■ INPUT DATA:
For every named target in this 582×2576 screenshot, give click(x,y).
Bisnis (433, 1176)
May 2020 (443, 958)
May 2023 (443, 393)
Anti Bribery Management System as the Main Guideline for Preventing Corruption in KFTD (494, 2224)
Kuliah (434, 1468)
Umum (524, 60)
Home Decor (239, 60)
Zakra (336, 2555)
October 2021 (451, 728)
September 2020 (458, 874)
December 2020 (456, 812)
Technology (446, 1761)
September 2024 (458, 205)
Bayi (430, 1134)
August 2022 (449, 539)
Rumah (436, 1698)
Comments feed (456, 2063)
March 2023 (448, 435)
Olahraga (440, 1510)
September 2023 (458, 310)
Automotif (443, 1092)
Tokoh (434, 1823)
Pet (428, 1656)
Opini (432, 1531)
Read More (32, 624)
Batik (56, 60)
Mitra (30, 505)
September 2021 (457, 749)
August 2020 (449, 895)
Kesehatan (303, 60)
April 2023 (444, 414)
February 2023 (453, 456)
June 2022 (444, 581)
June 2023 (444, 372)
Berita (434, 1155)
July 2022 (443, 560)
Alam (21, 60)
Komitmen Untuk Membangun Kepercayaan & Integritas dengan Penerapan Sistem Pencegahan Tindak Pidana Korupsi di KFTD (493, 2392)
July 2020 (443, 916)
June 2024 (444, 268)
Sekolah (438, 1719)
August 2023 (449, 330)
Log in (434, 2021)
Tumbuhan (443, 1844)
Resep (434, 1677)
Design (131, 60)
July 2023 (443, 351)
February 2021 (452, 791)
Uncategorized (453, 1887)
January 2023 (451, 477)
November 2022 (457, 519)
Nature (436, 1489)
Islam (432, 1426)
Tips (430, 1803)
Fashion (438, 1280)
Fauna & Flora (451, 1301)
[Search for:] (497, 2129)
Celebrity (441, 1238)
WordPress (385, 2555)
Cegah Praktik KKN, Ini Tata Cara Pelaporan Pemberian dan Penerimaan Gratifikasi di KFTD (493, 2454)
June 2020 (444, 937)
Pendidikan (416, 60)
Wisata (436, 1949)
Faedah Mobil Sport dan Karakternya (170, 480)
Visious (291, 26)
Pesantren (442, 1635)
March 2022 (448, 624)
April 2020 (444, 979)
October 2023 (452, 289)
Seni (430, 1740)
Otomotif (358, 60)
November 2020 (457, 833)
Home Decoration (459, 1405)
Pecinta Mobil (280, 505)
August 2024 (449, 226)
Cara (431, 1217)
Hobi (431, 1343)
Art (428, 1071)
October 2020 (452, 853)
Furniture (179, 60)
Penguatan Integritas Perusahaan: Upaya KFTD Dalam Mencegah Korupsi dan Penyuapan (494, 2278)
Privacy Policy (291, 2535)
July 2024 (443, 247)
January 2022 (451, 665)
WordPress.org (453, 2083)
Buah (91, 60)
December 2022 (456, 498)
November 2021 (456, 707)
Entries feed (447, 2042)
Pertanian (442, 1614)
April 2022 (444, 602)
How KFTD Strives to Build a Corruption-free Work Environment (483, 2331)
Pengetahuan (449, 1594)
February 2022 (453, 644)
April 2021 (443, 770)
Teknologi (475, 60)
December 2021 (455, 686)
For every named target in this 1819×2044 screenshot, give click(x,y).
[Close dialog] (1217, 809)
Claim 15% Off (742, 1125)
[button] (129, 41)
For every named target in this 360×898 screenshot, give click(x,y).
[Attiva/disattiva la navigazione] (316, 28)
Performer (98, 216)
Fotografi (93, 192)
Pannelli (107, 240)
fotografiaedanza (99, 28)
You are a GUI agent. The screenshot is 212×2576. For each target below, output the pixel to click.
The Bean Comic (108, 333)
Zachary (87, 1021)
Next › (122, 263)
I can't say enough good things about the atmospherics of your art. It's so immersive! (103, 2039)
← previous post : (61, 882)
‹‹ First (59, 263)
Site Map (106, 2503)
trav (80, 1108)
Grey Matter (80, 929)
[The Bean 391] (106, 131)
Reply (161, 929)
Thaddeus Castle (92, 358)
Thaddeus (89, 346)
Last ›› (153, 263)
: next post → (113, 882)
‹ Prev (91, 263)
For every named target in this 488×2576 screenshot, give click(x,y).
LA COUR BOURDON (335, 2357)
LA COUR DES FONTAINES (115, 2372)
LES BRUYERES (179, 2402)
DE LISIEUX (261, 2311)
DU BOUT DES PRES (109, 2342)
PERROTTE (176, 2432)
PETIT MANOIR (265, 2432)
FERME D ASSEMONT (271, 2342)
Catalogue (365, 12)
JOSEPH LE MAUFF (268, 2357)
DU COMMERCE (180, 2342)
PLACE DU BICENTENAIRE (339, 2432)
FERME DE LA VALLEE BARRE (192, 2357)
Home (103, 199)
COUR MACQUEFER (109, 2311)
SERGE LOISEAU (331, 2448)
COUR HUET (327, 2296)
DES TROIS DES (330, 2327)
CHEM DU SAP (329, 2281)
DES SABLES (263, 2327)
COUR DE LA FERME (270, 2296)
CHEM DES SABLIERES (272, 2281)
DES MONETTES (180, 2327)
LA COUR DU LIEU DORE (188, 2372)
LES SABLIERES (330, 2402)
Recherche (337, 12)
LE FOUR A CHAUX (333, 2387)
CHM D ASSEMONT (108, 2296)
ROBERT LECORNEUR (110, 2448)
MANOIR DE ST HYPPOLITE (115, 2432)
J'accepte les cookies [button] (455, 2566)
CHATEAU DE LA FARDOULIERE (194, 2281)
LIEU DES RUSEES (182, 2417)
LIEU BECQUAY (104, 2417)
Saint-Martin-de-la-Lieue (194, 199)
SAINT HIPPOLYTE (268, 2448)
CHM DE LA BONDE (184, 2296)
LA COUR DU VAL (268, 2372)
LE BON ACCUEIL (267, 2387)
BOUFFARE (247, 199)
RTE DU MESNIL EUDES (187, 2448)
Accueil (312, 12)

■ DIRECTIONS:
From the records above, extract everything verbatim.

■ SOLUTION FOR THIS EXERCISE:
For every named target in this 582×2576 screenshot, give click(x,y).
Bisnis (433, 1176)
May 2020 (443, 958)
May 2023 (443, 393)
Anti Bribery Management System as the Main Guideline for Preventing Corruption in KFTD (494, 2224)
Kuliah (434, 1468)
Umum (524, 60)
Home Decor (239, 60)
Zakra (336, 2555)
October 2021 (451, 728)
September 2020 (458, 874)
December 2020 (456, 812)
Technology (446, 1761)
September 2024 (458, 205)
Bayi (430, 1134)
August 2022 (449, 539)
Rumah (436, 1698)
Comments feed (456, 2063)
March 2023 (448, 435)
Olahraga (440, 1510)
September 2023 (458, 310)
Automotif (443, 1092)
Tokoh (434, 1823)
Pet (428, 1656)
Opini (432, 1531)
Read More (32, 624)
Batik (56, 60)
Mitra (30, 505)
September 2021 (457, 749)
August 2020 (449, 895)
Kesehatan (303, 60)
April 2023 (444, 414)
February 2023 (453, 456)
June 2022 (444, 581)
June 2023 (444, 372)
Berita (434, 1155)
July 2022 (443, 560)
Alam (21, 60)
Komitmen Untuk Membangun Kepercayaan & Integritas dengan Penerapan Sistem Pencegahan Tindak Pidana Korupsi di KFTD (493, 2392)
July 2020 (443, 916)
June 2024 (444, 268)
Sekolah (438, 1719)
August 2023 (449, 330)
Log in (434, 2021)
Tumbuhan (443, 1844)
Resep (434, 1677)
Design (131, 60)
July 2023 (443, 351)
February 2021 (452, 791)
Uncategorized (453, 1887)
January 2023 (451, 477)
November 2022 (457, 519)
Nature (436, 1489)
Islam (432, 1426)
Tips (430, 1803)
Fashion (438, 1280)
Fauna & Flora (451, 1301)
[Search for:] (497, 2129)
Celebrity (441, 1238)
WordPress (385, 2555)
Cegah Praktik KKN, Ini Tata Cara Pelaporan Pemberian dan Penerimaan Gratifikasi di KFTD (493, 2454)
June 2020 (444, 937)
Pendidikan (416, 60)
Wisata (436, 1949)
Faedah Mobil Sport dan Karakternya (170, 480)
Visious (291, 26)
Pesantren (442, 1635)
March 2022 (448, 624)
April 2020 (444, 979)
October 2023 (452, 289)
Seni (430, 1740)
Otomotif (358, 60)
November 2020 (457, 833)
Home Decoration (459, 1405)
Pecinta Mobil (280, 505)
August 2024 (449, 226)
Cara (431, 1217)
Hobi (431, 1343)
Art (428, 1071)
October 2020 (452, 853)
Furniture (179, 60)
Penguatan Integritas Perusahaan: Upaya KFTD Dalam Mencegah Korupsi dan Penyuapan (494, 2278)
Privacy Policy (291, 2535)
July 2024 (443, 247)
January 2022 (451, 665)
WordPress.org (453, 2083)
Buah (91, 60)
December 2022 (456, 498)
November 2021 (456, 707)
Entries feed (447, 2042)
Pertanian (442, 1614)
April 2022 (444, 602)
How KFTD Strives to Build a Corruption-free Work Environment (483, 2331)
Pengetahuan (449, 1594)
February 2022 (453, 644)
April 2021 (443, 770)
Teknologi (475, 60)
December 2021 (455, 686)
For every named target in this 1819×2044 screenshot, give click(x,y).
[Close dialog] (1217, 809)
Claim 15% Off (742, 1125)
[button] (129, 41)
For every named target in this 360×898 screenshot, give click(x,y).
[Attiva/disattiva la navigazione] (316, 28)
Performer (98, 216)
Fotografi (93, 192)
Pannelli (107, 240)
fotografiaedanza (99, 28)
You are a GUI agent. The screenshot is 212×2576. For each target below, output the pixel to click.
The Bean Comic (108, 333)
Zachary (87, 1021)
Next › (122, 263)
I can't say enough good things about the atmospherics of your art. It's so immersive! (103, 2039)
← previous post : (61, 882)
‹‹ First (59, 263)
Site Map (106, 2503)
trav (80, 1108)
Grey Matter (80, 929)
[The Bean 391] (106, 131)
Reply (161, 929)
Thaddeus Castle (92, 358)
Thaddeus (89, 346)
Last ›› (153, 263)
: next post → (113, 882)
‹ Prev (91, 263)
For every named target in this 488×2576 screenshot, give click(x,y).
LA COUR BOURDON (335, 2357)
LA COUR DES FONTAINES (115, 2372)
LES BRUYERES (179, 2402)
DE LISIEUX (261, 2311)
DU BOUT DES PRES (109, 2342)
PERROTTE (176, 2432)
PETIT MANOIR (265, 2432)
FERME D ASSEMONT (271, 2342)
Catalogue (365, 12)
JOSEPH LE MAUFF (268, 2357)
DU COMMERCE (180, 2342)
PLACE DU BICENTENAIRE (339, 2432)
FERME DE LA VALLEE BARRE (192, 2357)
Home (103, 199)
COUR MACQUEFER (109, 2311)
SERGE LOISEAU (331, 2448)
COUR HUET (327, 2296)
DES TROIS DES (330, 2327)
CHEM DU SAP (329, 2281)
DES SABLES (263, 2327)
COUR DE LA FERME (270, 2296)
CHEM DES SABLIERES (272, 2281)
DES MONETTES (180, 2327)
LA COUR DU LIEU DORE (188, 2372)
LES SABLIERES (330, 2402)
Recherche (337, 12)
LE FOUR A CHAUX (333, 2387)
CHM D ASSEMONT (108, 2296)
ROBERT LECORNEUR (110, 2448)
MANOIR DE ST HYPPOLITE (115, 2432)
J'accepte les cookies [button] (455, 2566)
CHATEAU DE LA FARDOULIERE (194, 2281)
LIEU DES RUSEES (182, 2417)
LIEU BECQUAY (104, 2417)
Saint-Martin-de-la-Lieue (194, 199)
SAINT HIPPOLYTE (268, 2448)
CHM DE LA BONDE (184, 2296)
LA COUR DU VAL (268, 2372)
LE BON ACCUEIL (267, 2387)
BOUFFARE (247, 199)
RTE DU MESNIL EUDES (187, 2448)
Accueil (312, 12)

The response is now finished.